[Collected data]
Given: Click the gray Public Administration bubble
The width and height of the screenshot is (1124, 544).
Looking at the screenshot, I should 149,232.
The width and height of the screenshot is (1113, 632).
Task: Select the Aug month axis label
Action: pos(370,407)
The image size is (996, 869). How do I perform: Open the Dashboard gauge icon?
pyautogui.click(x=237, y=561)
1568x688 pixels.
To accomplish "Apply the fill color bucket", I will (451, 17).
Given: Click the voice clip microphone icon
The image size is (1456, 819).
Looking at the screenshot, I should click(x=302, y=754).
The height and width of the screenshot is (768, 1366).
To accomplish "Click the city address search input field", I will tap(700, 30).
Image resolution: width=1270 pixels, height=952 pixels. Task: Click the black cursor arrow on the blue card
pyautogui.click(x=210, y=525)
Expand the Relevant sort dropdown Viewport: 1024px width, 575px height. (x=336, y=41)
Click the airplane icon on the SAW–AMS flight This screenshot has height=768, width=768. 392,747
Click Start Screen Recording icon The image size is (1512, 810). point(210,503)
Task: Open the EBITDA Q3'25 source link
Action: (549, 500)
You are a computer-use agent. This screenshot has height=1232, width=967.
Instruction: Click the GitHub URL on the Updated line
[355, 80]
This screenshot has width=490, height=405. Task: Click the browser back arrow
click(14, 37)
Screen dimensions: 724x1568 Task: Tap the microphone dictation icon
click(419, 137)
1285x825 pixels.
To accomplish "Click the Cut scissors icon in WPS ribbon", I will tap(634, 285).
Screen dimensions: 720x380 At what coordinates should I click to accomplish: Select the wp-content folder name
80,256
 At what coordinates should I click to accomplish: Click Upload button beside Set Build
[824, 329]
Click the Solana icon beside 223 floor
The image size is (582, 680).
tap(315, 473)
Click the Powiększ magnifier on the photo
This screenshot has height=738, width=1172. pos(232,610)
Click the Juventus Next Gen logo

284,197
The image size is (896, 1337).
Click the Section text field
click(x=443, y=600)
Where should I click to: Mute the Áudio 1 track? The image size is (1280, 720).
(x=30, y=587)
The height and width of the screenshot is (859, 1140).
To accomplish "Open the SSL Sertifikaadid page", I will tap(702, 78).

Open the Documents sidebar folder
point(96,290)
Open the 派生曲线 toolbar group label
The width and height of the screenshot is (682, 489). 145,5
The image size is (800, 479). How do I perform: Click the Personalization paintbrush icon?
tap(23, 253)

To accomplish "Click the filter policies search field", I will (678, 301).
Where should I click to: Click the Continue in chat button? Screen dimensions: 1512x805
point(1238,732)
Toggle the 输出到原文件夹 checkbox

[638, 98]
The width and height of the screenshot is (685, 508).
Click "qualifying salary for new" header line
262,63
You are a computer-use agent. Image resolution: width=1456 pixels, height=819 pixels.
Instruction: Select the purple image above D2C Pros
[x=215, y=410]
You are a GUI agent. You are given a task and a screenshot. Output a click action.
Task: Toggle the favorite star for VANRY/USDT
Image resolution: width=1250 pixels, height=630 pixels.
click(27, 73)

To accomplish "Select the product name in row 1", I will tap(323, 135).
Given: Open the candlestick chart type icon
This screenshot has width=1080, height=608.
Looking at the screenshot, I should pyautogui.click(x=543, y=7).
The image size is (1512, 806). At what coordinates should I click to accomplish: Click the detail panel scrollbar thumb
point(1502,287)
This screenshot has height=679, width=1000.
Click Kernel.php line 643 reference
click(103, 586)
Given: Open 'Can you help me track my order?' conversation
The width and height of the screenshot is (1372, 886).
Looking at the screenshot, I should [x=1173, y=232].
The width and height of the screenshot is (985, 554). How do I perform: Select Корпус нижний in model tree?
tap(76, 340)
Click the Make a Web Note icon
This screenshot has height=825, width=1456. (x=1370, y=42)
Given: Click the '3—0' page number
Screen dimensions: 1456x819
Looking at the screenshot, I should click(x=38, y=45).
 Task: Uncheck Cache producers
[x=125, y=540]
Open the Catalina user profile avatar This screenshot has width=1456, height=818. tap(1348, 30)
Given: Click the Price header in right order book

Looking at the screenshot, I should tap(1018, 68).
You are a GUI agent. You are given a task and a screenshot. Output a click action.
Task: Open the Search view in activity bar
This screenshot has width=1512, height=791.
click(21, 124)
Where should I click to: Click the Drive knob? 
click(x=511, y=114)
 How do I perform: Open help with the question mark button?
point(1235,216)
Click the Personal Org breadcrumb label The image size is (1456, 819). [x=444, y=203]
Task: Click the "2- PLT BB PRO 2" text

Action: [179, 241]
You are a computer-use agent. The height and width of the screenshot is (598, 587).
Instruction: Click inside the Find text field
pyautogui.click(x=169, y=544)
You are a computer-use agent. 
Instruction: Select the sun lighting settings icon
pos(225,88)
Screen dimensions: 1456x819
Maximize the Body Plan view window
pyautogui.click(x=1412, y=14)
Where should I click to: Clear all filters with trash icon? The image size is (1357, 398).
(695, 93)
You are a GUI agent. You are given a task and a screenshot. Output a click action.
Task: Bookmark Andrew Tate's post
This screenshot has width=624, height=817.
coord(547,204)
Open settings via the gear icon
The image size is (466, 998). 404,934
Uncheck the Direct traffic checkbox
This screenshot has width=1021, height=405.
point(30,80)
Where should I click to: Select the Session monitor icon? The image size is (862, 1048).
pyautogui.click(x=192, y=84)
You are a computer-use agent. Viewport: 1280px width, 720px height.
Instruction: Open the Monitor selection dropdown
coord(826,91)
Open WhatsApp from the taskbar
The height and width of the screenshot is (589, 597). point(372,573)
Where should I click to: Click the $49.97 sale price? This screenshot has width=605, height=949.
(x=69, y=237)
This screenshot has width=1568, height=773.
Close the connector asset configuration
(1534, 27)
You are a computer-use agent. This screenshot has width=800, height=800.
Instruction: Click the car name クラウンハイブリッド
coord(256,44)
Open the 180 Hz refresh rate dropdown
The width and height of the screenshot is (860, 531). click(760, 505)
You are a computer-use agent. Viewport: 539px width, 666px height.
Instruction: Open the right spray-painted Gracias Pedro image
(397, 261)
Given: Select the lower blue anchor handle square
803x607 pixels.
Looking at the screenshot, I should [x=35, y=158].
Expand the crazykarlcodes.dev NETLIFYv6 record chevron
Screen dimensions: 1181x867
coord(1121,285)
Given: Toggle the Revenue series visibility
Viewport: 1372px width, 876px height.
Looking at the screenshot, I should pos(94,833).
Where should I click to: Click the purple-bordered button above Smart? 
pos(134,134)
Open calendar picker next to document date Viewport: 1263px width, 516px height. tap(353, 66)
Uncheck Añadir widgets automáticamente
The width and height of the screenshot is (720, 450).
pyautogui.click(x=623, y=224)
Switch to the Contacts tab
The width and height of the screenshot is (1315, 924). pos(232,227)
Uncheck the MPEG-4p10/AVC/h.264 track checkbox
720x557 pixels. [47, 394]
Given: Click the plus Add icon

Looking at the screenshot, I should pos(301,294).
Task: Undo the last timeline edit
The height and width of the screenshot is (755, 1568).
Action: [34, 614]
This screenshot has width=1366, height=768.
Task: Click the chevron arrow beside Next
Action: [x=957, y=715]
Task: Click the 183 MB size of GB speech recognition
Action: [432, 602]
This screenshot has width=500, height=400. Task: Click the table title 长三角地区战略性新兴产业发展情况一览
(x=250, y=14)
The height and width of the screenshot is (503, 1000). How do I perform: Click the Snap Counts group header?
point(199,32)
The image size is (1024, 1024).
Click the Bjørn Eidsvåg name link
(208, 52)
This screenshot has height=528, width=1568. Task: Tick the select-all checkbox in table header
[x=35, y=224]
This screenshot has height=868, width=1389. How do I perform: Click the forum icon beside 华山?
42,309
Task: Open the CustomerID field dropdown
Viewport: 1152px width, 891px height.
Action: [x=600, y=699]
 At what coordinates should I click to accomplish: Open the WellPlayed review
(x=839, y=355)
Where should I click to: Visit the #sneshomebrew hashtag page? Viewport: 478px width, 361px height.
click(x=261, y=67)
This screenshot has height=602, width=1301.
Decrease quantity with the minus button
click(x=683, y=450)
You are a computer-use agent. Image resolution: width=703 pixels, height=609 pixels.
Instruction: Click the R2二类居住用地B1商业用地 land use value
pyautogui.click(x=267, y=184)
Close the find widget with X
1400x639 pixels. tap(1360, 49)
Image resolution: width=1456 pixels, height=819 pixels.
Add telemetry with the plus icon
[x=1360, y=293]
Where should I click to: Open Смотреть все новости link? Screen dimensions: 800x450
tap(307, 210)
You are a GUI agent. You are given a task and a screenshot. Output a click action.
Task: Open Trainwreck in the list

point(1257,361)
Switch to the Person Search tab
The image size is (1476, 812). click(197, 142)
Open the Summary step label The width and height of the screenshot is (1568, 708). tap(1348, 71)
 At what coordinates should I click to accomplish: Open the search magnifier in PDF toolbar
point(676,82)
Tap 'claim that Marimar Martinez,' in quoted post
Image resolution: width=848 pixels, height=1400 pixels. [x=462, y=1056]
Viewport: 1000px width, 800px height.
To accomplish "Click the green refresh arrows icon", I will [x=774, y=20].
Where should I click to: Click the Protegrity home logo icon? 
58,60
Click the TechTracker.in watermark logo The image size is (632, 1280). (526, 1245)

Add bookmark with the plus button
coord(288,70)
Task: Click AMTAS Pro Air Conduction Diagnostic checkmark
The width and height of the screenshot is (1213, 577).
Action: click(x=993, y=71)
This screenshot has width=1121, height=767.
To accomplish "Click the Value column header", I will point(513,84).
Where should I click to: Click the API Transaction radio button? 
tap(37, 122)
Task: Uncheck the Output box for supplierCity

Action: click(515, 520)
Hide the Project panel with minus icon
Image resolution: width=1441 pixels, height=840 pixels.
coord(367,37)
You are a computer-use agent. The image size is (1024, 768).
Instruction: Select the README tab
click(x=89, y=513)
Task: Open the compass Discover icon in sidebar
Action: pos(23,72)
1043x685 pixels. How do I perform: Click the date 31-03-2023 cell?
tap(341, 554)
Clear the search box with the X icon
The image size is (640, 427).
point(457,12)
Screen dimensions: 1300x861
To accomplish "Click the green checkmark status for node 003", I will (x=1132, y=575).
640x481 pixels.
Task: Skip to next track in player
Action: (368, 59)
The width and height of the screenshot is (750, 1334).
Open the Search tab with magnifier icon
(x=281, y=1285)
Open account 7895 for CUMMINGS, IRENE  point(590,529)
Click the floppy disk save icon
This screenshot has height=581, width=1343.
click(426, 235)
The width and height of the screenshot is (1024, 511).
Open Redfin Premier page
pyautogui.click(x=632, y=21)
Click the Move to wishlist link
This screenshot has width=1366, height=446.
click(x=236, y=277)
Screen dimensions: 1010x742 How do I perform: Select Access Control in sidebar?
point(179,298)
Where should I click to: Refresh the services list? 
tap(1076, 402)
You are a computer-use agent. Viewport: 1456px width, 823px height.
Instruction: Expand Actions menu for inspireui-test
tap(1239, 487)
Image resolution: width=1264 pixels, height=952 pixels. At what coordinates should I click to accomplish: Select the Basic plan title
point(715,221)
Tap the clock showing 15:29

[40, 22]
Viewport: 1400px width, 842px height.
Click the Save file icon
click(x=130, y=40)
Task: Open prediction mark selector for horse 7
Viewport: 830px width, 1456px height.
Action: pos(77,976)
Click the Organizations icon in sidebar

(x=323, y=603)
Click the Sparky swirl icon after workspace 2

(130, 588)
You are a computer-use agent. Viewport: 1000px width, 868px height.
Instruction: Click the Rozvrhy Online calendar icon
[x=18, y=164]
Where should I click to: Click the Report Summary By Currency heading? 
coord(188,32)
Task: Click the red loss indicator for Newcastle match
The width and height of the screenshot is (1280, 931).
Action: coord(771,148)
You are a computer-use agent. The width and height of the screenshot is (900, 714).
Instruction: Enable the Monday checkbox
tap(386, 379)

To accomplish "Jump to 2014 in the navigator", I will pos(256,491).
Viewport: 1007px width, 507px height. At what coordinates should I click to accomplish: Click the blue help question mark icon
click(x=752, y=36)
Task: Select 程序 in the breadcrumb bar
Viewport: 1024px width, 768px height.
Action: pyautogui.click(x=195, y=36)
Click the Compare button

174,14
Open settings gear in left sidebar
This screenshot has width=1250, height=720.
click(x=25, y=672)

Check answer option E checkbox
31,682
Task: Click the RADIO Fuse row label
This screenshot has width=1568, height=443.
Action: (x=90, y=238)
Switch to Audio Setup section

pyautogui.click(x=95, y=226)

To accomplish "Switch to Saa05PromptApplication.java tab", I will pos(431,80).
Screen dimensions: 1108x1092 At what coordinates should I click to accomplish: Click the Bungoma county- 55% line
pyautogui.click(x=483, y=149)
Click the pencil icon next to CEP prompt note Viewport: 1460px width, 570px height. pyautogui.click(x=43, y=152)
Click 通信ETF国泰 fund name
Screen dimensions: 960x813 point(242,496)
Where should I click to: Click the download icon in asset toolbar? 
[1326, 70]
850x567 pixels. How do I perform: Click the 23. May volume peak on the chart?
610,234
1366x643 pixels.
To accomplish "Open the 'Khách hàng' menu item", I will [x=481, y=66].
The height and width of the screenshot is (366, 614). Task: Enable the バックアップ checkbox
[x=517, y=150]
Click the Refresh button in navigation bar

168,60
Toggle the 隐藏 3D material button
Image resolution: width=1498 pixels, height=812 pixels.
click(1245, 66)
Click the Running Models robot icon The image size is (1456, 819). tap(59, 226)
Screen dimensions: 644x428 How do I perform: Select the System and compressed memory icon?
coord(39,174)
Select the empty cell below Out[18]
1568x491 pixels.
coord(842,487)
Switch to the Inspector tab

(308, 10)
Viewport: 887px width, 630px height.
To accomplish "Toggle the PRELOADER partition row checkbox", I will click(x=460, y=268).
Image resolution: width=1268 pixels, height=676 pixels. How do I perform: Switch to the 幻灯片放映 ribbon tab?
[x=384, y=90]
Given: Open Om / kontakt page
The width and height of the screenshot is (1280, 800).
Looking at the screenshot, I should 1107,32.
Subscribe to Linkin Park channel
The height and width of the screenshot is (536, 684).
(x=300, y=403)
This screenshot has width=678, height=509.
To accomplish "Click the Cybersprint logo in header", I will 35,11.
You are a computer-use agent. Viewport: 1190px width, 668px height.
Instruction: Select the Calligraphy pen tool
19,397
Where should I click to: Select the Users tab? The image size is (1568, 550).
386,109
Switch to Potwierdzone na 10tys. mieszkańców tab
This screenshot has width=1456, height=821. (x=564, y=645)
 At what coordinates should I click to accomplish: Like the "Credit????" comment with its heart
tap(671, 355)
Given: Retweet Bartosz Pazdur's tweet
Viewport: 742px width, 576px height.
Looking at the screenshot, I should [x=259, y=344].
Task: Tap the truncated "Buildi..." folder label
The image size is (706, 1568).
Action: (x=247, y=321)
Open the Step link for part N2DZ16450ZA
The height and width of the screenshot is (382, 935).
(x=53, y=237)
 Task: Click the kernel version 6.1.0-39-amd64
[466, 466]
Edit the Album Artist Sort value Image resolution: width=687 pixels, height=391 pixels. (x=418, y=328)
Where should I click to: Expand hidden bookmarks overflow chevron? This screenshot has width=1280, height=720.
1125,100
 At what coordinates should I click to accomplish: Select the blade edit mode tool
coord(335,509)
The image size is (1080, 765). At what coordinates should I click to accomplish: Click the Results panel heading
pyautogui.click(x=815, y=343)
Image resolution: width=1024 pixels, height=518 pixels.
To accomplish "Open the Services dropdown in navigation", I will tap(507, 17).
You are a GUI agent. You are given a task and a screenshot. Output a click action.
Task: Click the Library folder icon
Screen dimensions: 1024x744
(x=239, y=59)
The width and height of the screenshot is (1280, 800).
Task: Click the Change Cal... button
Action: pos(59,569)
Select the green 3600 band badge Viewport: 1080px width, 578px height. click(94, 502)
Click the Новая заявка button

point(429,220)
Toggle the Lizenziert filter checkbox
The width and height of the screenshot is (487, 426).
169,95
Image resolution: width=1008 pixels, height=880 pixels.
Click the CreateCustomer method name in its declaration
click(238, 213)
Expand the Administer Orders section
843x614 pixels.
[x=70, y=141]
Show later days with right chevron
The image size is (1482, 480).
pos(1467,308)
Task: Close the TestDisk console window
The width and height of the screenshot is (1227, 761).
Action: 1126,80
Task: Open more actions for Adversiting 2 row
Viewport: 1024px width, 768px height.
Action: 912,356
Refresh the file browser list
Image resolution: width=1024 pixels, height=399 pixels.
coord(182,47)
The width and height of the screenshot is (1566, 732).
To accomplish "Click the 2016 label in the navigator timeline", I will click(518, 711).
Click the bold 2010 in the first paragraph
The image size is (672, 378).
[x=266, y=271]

● **EXERCISE**:
Copy out word for word the lines of the collected data, from the line containing "At what coordinates should I click to accomplish: Like" through the line containing "pyautogui.click(x=815, y=343)".

● **FULL SOLUTION**:
 At what coordinates should I click to accomplish: Like the "Credit????" comment with its heart
tap(671, 355)
Given: Retweet Bartosz Pazdur's tweet
Viewport: 742px width, 576px height.
Looking at the screenshot, I should [x=259, y=344].
Task: Tap the truncated "Buildi..." folder label
The image size is (706, 1568).
Action: (x=247, y=321)
Open the Step link for part N2DZ16450ZA
The height and width of the screenshot is (382, 935).
(x=53, y=237)
 Task: Click the kernel version 6.1.0-39-amd64
[466, 466]
Edit the Album Artist Sort value Image resolution: width=687 pixels, height=391 pixels. (x=418, y=328)
Where should I click to: Expand hidden bookmarks overflow chevron? This screenshot has width=1280, height=720.
1125,100
 At what coordinates should I click to accomplish: Select the blade edit mode tool
coord(335,509)
The image size is (1080, 765). At what coordinates should I click to accomplish: Click the Results panel heading
pyautogui.click(x=815, y=343)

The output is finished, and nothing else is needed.